**Problem details:** Could you rewrite the listing from the line with "Where should I" to the line with "coord(569,303)", requests included, but scale every click coordinate in the answers by 1.7, rounding to whole numbers with halves going up? Leave the pictures out.

**Recorded data:**
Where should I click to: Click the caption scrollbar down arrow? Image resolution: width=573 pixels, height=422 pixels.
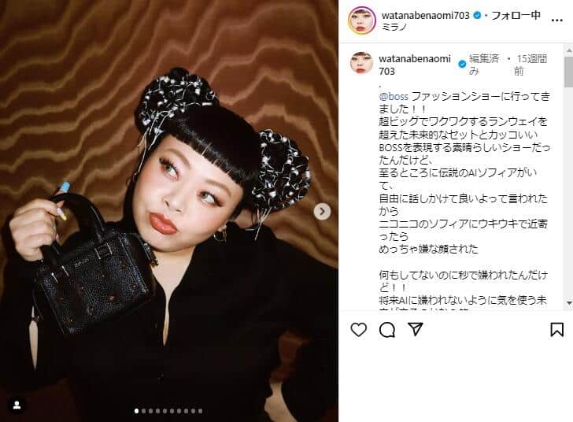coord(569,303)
==
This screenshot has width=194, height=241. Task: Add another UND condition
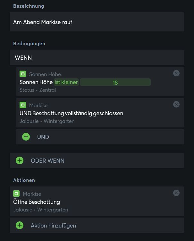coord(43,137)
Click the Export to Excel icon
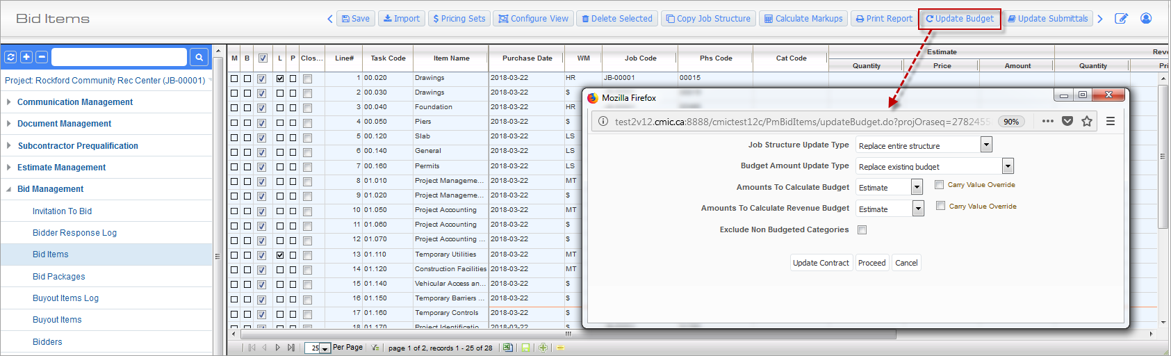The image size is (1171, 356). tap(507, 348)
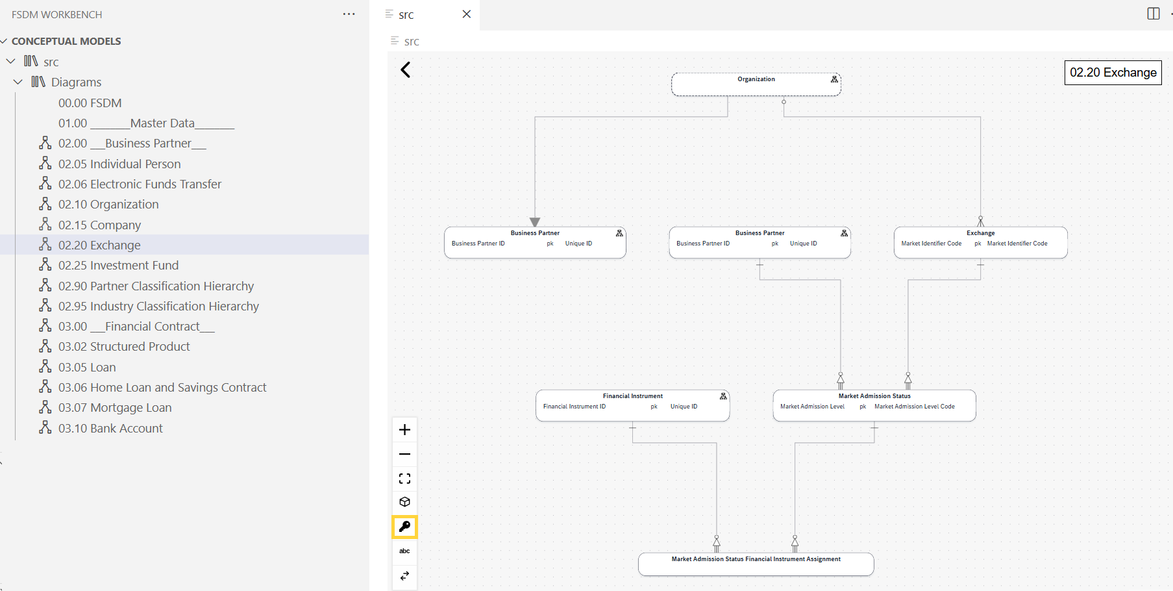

**Response to this exercise:**
Where should I click to: Click the caption scrollbar down arrow? Image resolution: width=573 pixels, height=422 pixels.
coord(967,515)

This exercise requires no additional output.